En el razonamiento del mundo antiguo se sostenía que la Tierra era plana, y a la gente que decía lo contrario se le consideraba loca. Los filósofos hindúes, por ejemplo, la imaginan apoyada sobre cuatro pilares que a su vez estaban sobre cuatro elefantes y éstos sobre una tortuga gigante que nadaba en un océano enorme.

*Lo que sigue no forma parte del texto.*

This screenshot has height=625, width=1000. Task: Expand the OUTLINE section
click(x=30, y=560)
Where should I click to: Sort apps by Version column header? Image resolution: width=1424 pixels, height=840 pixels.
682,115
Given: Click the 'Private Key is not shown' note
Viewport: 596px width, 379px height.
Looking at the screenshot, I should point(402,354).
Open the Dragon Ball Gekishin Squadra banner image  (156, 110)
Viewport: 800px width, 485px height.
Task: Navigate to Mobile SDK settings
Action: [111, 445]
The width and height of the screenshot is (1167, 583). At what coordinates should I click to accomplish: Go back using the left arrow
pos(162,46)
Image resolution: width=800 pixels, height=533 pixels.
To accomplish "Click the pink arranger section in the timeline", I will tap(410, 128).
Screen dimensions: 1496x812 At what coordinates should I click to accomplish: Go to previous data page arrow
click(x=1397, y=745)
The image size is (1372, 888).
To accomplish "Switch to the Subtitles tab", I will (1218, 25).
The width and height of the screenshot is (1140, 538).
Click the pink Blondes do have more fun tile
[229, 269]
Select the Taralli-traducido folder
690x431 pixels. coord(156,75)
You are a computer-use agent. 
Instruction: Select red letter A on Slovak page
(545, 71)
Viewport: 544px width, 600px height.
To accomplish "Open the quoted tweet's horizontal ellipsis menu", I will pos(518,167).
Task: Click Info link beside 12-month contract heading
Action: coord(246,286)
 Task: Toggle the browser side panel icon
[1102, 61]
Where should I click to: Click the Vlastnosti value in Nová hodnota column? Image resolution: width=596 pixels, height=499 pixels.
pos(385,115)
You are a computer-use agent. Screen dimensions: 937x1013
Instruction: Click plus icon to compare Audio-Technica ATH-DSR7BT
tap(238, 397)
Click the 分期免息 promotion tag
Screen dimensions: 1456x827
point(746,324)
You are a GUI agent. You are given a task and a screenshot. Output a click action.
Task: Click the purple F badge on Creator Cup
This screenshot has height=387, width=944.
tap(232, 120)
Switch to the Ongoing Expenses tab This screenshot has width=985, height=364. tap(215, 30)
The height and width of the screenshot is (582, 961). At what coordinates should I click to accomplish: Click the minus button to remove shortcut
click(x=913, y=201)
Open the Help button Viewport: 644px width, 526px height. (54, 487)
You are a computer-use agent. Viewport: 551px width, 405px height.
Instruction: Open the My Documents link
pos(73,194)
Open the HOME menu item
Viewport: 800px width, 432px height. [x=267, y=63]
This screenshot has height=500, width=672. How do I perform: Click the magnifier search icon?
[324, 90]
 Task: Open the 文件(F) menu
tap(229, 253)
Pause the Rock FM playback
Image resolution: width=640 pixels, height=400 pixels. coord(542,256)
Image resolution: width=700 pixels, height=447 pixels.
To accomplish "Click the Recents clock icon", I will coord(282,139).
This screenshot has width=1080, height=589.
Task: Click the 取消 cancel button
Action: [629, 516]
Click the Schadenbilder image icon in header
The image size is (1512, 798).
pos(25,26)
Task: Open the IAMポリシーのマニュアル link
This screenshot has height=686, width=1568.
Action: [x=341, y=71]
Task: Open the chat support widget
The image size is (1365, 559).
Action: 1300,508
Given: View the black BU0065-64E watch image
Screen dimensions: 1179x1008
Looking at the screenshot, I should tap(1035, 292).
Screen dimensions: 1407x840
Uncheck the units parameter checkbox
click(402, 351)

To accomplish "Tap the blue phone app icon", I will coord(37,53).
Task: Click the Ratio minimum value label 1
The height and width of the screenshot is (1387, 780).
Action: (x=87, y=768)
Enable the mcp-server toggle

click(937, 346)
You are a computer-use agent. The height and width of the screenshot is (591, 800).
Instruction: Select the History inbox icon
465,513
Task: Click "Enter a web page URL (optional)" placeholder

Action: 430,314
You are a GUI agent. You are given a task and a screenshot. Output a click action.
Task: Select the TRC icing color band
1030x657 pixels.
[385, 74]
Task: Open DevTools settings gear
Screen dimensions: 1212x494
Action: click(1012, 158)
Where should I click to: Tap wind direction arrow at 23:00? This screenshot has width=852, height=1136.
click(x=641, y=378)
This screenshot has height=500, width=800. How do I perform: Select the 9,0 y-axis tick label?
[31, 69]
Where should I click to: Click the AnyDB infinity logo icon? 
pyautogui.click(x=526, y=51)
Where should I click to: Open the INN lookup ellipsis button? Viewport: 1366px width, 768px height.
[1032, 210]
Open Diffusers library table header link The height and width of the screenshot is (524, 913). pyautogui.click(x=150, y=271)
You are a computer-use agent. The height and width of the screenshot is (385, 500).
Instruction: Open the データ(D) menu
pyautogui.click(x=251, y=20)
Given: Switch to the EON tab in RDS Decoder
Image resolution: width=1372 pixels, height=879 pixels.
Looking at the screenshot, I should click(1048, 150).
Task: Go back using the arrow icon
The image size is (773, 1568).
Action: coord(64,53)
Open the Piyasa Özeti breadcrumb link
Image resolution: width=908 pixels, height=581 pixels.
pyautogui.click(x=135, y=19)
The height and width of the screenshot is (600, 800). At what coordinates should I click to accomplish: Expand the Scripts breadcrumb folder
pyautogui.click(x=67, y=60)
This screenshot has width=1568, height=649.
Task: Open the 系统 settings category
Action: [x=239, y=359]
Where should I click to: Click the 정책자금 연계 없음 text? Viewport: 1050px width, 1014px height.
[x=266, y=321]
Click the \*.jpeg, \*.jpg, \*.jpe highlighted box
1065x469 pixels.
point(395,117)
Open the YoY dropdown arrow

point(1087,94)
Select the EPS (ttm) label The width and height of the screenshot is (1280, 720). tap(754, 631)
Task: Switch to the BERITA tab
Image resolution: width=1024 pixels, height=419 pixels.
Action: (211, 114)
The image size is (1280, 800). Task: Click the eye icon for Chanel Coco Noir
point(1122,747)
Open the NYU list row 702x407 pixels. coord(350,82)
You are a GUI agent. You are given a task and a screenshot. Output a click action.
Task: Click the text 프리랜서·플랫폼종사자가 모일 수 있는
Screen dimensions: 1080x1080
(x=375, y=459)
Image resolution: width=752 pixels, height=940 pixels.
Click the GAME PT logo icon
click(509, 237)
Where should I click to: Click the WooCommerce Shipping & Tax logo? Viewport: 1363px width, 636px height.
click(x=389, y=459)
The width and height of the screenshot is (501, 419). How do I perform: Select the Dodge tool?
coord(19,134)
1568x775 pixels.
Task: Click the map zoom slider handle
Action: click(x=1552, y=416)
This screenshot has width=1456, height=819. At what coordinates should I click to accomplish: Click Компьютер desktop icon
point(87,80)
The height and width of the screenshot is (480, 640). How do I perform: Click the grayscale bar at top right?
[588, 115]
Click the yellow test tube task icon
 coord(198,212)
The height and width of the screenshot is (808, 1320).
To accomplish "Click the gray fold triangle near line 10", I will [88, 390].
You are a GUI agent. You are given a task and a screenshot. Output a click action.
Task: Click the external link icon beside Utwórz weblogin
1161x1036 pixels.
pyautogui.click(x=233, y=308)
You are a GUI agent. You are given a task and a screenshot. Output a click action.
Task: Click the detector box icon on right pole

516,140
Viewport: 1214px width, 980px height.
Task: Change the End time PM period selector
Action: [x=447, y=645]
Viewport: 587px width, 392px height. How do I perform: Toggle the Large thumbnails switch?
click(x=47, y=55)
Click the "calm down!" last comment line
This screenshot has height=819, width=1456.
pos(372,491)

La Tierra debía estar sujeta sobre algo, pensaban, para que el orbe celeste no se cayera sobre ella. Y de ahí surgió la tortuga. En la cosmolgía china el mundo es portado por cuatro elefantes, a su vez sostenidos por una tortuga. Esta visión del mundo proviene directamente de la India. En efecto, en la India encontraremos a la tortuga portando a los elefantes como en la cosmología china. Para los hindúes la creación del mundo viene de la mano del dios Brahma. Una enorme serpiente mordiéndose la cola está suspendida en el vacío del infinito, simbolizando la carrera eterna del sol en el cielo. Sobre esta serpiente reposa una tortuga. Es gracias a esta última que la fuerza de los cielos se traducirá en el mundo de las realizaciones. La tortuga encarna entonces en el espíritu hindú el símbolo de fuerza y de poder creador. Sobre esta tortuga se encuentran elefantes que portan los tres mundos: el mundo inferior de los demonios y del infierno, el mundo intermedio de los hombres y de la Tierra, y el mundo superior de los dioses y de la felicidad. Es gracias a la tortuga que esos tres mundos existen, puesto que ella es el vínculo directo entre el universo y su manifestación. En la India la segunda de las diez reencarnaciones de Vishnu siempre ha estado bajo la forma de una tortuga llamada Kurma que prestó su ayuda a Indra para vencer a los demonios Asuras. Para llegar a esto, Vishnu sirvió de eje central para permitir a los dioses batir el Océano de los Orígenes donde nació el licor de la inmortalidad, el árbol del Paraíso, la medicina de los dioses, la diosa del vino, las ninfas, el caballo divino, elefante real, y muchas más maravillas… La misma escena está igualmente representada de manera magnífica sobre un bajorrelieve del templo de Angkor, en Camboya. En Asia, el pueblo hindú creía que la Tierra era un disco apoyado sobre los lomos de cuatro elefantes que, a su vez, estaban de pie sobre el caparazón de una tortuga gigante. La tortuga, por su parte, flotaba sobre las aguas de un gran océano, que llenaba todo el universo.